The industry in this guise is represented by a guild, the Worshipful Company of Information Technologists (WCIT), a sort of old boys club set up to help old farts think they're doing something useful by engaging in charitable works.
Guilds were first formed in England before the Normans came and duffed up Harold near Hastings. They used to help their members achieve a living wage. Now they just get dressed up in fancy pants and don't sully their hands with such matters. The first guild to be awarded a Royal Charter was Worshipful Company of Weavers in 1155.
Honorary members of the WCIT include father of Windows, Bill Gates, father of the world-wide web Sir Tim Berners-Lee, and father of the Internet Vint Cerf. Mothers are less well represented among its 720 members.

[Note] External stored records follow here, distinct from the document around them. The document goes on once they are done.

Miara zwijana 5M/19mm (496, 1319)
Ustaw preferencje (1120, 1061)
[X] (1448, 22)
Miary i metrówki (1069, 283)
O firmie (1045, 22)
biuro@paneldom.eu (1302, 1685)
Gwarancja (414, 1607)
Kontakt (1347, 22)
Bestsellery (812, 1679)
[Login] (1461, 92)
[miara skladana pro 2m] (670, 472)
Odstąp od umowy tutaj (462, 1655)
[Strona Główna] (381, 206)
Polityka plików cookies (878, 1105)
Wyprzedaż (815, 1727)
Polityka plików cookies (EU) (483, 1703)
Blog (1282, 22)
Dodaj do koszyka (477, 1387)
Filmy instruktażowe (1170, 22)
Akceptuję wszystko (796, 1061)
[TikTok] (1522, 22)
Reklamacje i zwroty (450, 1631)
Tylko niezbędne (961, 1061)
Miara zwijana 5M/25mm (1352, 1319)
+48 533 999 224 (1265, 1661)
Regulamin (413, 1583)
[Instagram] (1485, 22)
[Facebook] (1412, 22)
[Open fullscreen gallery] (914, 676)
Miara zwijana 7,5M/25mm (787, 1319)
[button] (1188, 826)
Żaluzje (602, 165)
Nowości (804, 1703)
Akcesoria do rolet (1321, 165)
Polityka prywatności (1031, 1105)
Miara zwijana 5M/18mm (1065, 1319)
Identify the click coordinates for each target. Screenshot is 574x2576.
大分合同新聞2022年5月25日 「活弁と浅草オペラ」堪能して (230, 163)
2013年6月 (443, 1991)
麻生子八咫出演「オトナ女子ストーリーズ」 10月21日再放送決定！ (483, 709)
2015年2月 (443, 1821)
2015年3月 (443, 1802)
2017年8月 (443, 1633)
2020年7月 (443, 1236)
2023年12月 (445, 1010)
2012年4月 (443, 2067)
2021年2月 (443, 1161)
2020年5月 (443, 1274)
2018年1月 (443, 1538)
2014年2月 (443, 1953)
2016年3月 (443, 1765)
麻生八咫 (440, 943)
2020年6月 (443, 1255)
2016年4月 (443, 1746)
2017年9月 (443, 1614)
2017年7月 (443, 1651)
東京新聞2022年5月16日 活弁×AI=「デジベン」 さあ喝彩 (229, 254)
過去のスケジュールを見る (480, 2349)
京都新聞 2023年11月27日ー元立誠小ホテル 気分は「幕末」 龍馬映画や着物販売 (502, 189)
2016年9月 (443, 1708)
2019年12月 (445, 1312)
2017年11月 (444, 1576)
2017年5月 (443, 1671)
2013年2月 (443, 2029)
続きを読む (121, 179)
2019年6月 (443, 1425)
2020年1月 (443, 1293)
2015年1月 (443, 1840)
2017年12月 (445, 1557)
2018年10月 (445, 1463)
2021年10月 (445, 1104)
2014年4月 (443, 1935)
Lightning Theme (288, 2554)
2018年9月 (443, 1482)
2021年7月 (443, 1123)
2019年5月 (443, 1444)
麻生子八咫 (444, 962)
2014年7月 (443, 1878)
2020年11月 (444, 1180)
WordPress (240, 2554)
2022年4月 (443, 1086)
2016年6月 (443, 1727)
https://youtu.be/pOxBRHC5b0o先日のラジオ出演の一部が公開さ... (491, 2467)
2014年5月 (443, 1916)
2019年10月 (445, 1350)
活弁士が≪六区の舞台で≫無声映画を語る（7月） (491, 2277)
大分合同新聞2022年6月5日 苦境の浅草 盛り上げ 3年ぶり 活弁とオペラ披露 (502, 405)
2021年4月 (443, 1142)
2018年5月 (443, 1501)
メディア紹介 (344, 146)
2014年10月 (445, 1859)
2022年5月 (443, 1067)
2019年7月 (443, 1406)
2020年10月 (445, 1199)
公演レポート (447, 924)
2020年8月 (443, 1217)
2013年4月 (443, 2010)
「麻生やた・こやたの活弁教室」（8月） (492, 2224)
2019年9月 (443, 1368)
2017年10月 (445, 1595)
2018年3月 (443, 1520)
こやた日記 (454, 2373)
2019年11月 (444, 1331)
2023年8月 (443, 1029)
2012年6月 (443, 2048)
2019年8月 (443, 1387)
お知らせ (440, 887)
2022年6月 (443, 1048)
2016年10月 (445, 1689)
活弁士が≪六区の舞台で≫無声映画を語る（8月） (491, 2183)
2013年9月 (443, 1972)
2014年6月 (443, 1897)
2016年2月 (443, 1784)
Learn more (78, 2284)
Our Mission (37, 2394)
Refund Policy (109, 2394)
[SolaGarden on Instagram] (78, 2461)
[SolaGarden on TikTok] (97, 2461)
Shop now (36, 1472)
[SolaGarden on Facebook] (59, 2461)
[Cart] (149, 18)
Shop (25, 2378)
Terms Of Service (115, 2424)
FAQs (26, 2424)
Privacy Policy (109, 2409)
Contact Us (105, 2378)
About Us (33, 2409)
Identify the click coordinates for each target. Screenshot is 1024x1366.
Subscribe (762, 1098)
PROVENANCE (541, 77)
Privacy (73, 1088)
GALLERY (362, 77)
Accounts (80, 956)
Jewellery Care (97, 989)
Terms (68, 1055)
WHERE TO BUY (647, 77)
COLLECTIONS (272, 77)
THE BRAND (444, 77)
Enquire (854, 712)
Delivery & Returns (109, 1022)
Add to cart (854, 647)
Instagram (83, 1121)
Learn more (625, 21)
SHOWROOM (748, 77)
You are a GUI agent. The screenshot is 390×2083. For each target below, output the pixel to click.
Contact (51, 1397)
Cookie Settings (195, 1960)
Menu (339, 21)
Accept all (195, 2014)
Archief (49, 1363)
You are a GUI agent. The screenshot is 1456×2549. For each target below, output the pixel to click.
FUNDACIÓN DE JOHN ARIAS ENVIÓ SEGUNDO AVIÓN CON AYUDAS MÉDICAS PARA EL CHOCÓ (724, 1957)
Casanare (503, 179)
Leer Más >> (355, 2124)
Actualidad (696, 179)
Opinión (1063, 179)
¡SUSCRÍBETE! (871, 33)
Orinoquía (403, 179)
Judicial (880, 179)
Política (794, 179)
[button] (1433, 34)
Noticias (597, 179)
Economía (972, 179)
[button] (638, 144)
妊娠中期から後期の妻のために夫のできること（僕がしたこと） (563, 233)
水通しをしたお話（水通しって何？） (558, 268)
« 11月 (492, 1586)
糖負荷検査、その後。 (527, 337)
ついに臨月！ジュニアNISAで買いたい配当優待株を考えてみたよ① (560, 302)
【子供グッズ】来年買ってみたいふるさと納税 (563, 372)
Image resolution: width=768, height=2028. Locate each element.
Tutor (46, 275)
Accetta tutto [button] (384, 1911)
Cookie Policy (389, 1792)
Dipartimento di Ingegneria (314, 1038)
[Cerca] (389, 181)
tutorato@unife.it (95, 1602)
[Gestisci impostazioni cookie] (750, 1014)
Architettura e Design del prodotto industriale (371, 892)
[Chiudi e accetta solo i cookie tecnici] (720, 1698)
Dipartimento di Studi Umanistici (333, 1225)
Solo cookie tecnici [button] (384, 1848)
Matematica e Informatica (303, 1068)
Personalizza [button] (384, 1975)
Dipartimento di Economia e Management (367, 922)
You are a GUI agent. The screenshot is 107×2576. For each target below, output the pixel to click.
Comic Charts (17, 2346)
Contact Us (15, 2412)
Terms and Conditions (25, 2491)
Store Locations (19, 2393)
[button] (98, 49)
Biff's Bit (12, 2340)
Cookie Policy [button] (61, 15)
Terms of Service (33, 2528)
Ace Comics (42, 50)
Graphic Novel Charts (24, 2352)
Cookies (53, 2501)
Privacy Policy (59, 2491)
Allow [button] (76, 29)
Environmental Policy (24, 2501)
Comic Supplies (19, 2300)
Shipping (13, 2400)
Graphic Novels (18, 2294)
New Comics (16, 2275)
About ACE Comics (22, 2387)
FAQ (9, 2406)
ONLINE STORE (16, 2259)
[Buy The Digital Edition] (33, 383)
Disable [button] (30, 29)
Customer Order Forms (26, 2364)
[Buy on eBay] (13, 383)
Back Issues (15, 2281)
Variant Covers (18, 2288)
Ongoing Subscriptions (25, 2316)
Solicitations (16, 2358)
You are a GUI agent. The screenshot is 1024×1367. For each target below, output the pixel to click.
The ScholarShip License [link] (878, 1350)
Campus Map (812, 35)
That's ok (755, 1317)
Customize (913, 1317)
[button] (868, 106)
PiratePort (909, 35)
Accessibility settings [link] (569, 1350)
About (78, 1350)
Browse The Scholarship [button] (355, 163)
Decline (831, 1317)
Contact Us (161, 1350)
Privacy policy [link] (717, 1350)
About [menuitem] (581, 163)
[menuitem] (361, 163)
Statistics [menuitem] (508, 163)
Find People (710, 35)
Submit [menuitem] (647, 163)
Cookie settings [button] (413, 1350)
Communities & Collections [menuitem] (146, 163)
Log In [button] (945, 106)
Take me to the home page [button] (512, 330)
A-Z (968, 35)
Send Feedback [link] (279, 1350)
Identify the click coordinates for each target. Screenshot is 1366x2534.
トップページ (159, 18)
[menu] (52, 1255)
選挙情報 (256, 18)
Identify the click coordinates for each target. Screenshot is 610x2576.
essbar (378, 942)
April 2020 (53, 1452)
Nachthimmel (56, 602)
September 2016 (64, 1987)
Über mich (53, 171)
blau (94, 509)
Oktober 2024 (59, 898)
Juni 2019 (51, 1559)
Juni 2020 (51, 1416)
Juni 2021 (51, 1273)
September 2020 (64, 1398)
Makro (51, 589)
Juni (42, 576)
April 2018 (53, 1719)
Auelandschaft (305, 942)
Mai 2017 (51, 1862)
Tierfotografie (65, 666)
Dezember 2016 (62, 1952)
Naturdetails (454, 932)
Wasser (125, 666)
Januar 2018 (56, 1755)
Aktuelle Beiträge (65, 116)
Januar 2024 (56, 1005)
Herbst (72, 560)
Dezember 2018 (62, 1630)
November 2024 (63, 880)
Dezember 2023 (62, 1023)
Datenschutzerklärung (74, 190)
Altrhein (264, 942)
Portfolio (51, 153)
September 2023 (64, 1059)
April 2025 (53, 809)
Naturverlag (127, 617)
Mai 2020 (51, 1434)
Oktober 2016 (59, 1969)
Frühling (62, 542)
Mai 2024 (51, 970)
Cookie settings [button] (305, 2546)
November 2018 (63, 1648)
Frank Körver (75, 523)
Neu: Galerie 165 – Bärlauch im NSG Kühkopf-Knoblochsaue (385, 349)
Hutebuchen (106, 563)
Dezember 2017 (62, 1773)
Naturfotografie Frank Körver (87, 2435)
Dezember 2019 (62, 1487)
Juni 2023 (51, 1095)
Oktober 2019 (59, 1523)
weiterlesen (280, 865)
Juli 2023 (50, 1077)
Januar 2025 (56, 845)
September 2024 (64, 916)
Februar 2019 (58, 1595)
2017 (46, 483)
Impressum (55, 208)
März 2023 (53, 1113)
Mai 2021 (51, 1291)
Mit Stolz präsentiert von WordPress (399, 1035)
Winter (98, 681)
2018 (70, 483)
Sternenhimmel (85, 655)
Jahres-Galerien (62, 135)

According to the outfit, membership is open to IT practitioners and those working in other areas – such as finance, accountancy, law, health, personnel, marketing and PR – where there has been a strong IT connection. To become a member, you will need to demonstrate a track record of achievement related to the IT sector.
The Royal Charter was awarded at St Paul's Cathedral in a ceremony full of pageantry, the BBC reports.
WCIT's Master, Charles Hughes said, "Livery companies are a great way of channelling good works. They have been doing this kind of activity for about a thousand years and it's very nice to adopt principles that have been in operation for such a long time. They ensure that whatever we fund has longevity."